There is a serious moral issue involved in medical abortions. If the foetus can breathe, have a heartbeat, developing brain and functioning organs,isn't it ridiculous to presume that it may not have any take on a subject concerning its life or death?
RECENTLY, NIKETA Mehta and her husband were in news for making an appeal to the Bombay High Court to permit them to abort Niketa’s 26 weeks old unborn baby, which was detected with some serious heart disease. The Indian law permits abortion only up to 20 weeks and hence the Mehta couple had to seek legal intervention in the matter. By doing so, they also highlighted the ethics involved in aborting malformed foetus older than 20 weeks. However, the court refused to grant permission. After the furore died down, only few papers cared to carry the news that Niketa had a miscarriage. It is any body’s guess whether or not the process was abetted by medical intervention.

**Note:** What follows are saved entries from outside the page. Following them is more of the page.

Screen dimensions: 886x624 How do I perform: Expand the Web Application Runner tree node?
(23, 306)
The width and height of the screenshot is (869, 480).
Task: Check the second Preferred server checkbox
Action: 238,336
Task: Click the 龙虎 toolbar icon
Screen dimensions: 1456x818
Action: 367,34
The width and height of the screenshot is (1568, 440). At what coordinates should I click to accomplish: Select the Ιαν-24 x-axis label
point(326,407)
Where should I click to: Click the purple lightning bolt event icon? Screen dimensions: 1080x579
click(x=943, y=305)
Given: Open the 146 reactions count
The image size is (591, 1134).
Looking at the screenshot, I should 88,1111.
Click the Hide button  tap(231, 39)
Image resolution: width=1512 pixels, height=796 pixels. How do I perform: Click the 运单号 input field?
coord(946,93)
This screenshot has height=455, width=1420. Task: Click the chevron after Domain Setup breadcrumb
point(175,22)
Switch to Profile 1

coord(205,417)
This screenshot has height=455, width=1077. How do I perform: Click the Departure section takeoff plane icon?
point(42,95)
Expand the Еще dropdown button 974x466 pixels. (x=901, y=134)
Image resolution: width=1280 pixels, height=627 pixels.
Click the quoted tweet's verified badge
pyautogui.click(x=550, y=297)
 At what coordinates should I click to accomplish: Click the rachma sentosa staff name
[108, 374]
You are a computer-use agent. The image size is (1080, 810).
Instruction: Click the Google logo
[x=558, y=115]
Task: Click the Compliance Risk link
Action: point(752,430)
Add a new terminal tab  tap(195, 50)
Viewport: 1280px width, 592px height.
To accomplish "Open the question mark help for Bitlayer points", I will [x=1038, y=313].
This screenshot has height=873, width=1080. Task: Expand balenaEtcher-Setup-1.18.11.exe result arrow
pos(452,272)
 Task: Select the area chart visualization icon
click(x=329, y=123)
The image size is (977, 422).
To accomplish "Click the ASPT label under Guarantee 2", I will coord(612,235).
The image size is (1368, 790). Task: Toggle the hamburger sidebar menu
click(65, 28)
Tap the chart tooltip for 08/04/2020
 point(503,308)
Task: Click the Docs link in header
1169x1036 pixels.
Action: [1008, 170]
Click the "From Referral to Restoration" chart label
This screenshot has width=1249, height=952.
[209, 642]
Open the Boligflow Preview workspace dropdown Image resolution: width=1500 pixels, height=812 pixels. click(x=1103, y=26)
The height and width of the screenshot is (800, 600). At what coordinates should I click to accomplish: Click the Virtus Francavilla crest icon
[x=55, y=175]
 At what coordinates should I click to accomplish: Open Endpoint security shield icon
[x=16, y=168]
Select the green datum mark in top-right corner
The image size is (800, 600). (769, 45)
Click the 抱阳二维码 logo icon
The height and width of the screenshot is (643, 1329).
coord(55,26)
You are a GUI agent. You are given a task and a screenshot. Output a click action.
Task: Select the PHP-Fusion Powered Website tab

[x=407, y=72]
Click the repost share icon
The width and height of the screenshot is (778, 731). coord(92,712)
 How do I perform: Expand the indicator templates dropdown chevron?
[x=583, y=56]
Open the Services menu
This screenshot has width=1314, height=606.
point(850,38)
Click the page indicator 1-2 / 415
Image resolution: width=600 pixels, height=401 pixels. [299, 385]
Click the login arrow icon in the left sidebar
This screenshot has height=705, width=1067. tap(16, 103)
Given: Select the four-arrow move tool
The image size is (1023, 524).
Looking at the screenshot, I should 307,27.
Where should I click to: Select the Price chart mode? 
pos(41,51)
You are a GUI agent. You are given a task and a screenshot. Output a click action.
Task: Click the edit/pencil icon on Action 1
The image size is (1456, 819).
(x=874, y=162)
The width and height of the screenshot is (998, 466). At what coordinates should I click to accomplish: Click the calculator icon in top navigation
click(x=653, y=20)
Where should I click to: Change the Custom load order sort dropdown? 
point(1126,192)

The parents apply for permission, a judge vetoes it out and a doctor helps perform the abortion. All this on an individual, whose opinion has neither been sought nor presumed to be even existent! The foetus is never asked whether it wishes to be born or simply be killed for the convenience of humankind in general and parents in particular. If only it could talk.

Being unborn is perhaps the most dangerous phase of our lives. Even as we reveal in the new changes that rapidly occur in our body, there lurks a fear that our lives may terminate well before we can see the light of the world. If I am a female, there is greater chance of that. If any of my organs are not formed to perfection-on which I have no control-I will die before being born.

If I can breathe, have a heartbeat, developing brain and functioning organs, isn’t it ridiculous to presume I may not have any take on a subject-that too when it directly concerns my life or death? Where even a murderer is entitled for legal representation, why not me? Because I am as yet vocally and physically challenged?”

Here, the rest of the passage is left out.